E sempre restando sul tema: non trovi che nel fare tutti tutto, si crea solo rumore di fondo a cui ci facciamo l’abitudine? Come quello che passa tutti i giorni davanti al Colosseo tanto che non ci fa più caso?
Su questo, con me, sfondi una porta aperta. Io preferisco, da sempre, fare al massimo 2-3 cose, cercando di farle al meglio. Il rumore di fondo credo sia dato dalla bulimia di input che il nostro sistema non riesce a processare appieno. Questo, in campo musicale, ha portato a prodotti tutti uguali nel mainstream. In pratica una canzone sola, infinita. Questa domanda sarebbe carino farla ai Mangiafuoco della discografia (quello sì che è un bel sistema) così da sentire una delle solite risposte retoriche con supercazzola e scappellamento a destra.
E poi che senso ha pubblicare 5 brani soltanto? Che senso ha pubblicare solo in digitale sugli streaming service? Come a dire: lavoro, investo per regalare tutto alla fine? – Giusto per prevenire la tua risposta penso che una delle peggiori del nuovo secolo possa essere: se non fai così non esisti. Cosa ne pensi?
In primis mi verrebbe da dirti che nel mondo dei singoli “fuori ora”, delle playlist, del one-shot… Pubblicare un Ep di 5 brani è già un atto di coraggio. La realtà è che a me piace l’idea organica di un album, coerente per sonorità e contenuti, per lo stesso motivo per il quale mi piacciono più i libri dei tweet e i film rispetto alle serie tv. Ma il mio è un ragionamento anacronistico e ho imparato a conviverci. In questo caso si trattava di un lavoro che per me aveva un senso urgente ma un unicum nel mio progetto musicale, forse un ponte tra una prima parte della mia carriera e la direzione che sto cercando di prendere.
Devo però rettificare sul fatto della sola pubblicazione in digitale: il disco esiste anche in copia fisica in quanto requisito richiesto da Nuovo IMAIE che ci ha aiutati con un contributo a fondo perduto previsto da un bando 2023.
Per quanto riguarda i costi del lavoro di registrazione ormai accettiamo che sia un vuoto a perdere: i supporti non si vendono quasi più e le piattaforme liquidano una miseria. La musica registrata è regalata alla liquidità salvo poi “campare” con l’attività dal vivo e, per i più affermati, con ospitate, sponsorizzazioni, ecc. Ecchest’è!

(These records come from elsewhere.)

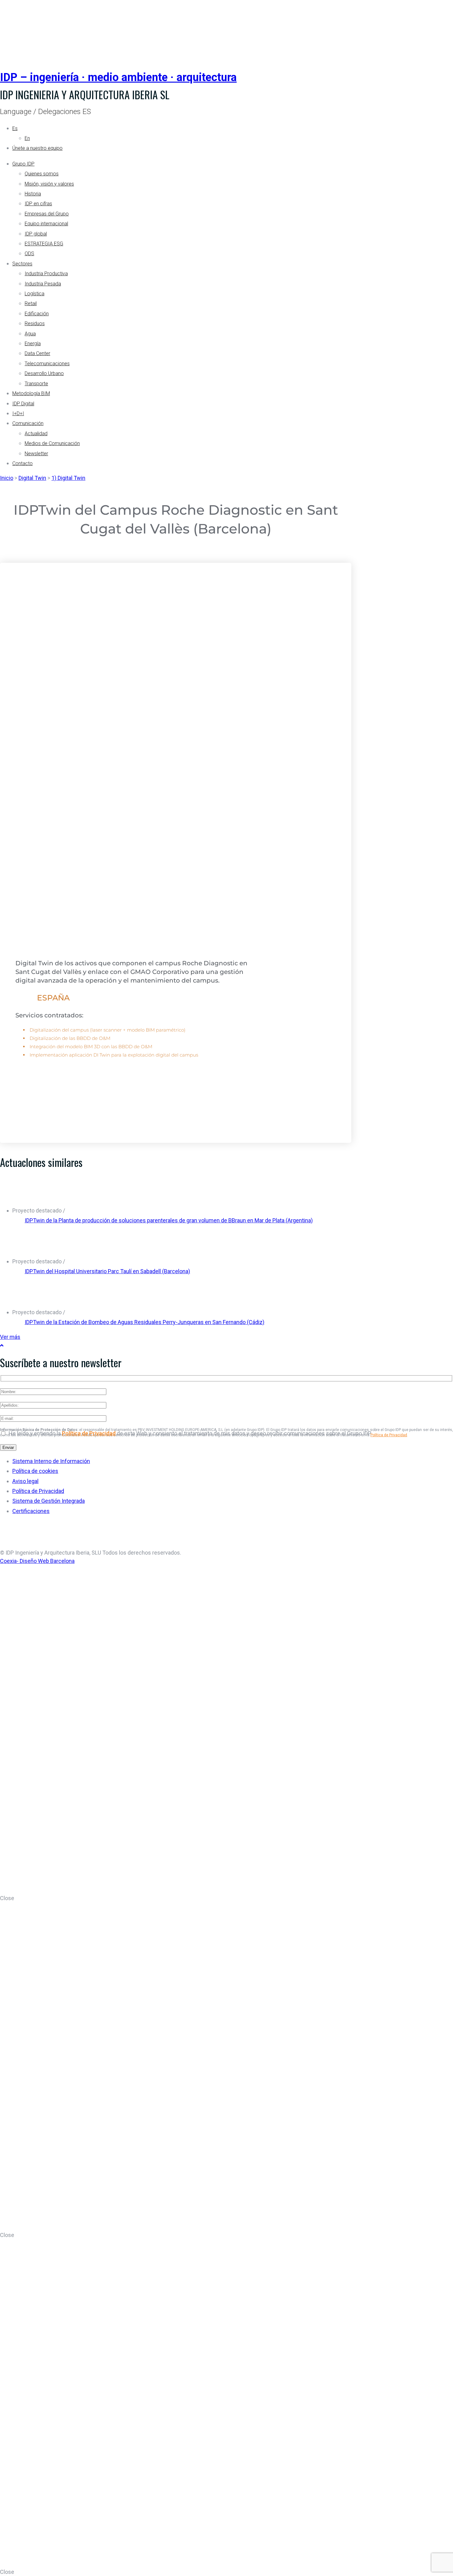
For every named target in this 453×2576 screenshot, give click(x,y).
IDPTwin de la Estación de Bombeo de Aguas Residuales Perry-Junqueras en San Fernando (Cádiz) (144, 1322)
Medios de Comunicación (52, 443)
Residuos (35, 323)
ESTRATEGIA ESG (44, 244)
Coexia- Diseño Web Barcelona (37, 1561)
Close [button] (7, 1898)
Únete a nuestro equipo (37, 148)
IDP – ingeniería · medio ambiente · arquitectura (118, 77)
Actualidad (36, 433)
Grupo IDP (23, 164)
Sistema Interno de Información (51, 1461)
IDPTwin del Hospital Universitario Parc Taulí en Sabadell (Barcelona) (107, 1271)
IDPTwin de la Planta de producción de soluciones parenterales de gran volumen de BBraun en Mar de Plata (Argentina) (169, 1220)
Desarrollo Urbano (44, 373)
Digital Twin (32, 478)
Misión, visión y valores (49, 184)
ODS (29, 253)
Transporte (36, 383)
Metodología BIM (31, 393)
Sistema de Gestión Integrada (48, 1501)
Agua (30, 334)
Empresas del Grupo (47, 214)
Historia (33, 194)
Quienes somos (42, 174)
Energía (33, 343)
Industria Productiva (46, 273)
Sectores (22, 264)
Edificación (37, 314)
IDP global (36, 234)
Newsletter (36, 453)
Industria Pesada (43, 284)
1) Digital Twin (68, 478)
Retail (31, 303)
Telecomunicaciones (47, 363)
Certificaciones (31, 1511)
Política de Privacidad (388, 1435)
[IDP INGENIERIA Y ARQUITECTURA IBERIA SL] (15, 29)
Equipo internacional (46, 224)
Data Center (37, 353)
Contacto (22, 463)
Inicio (6, 478)
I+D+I (18, 413)
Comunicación (27, 423)
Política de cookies (35, 1471)
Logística (34, 293)
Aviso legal (25, 1481)
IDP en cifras (38, 203)
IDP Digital (23, 404)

Come sempre grazie per esserti prestato al gioco delle domande acide. Chiudiamo tornando sulla retta via. Questo nuovo Ep ha un titolo importante. Ragionandoci su penso che uscire dalla propria zona di confort non sia solo una sfida personale quanto proprio un concetto sociale, anzi politico quasi. Trovo che il disco sia tutto dentro questa parola, questo concetto… che ne pensi?
Ti ringrazio, hai colto appieno lo spirito del lavoro. I muri, sia fisici che metaforici, sono il vero filo rosso che lega queste cinque canzoni. La riflessione sulla quale mi soffermo però non riguarda l’abbattimento dei muri bensì la presa di coscienza di essi e piuttosto il riciclo di quelli esistenti per creare bellezza; come vedere il bello in una cicatrice, cogliere l’unicità umana attraverso i difetti. Tutt’al più si può valutare la stupidità di volerne costruire di nuovi, nuovi confini e nuove frontiere. Uscire dalla propria bolla significa accogliere con curiosità e senza diffidenza, con stupore e non con paura. Se devo pensare ad un messaggio che mi preme condividere con il mio lavoro, questo è sicuramente uno dei principali.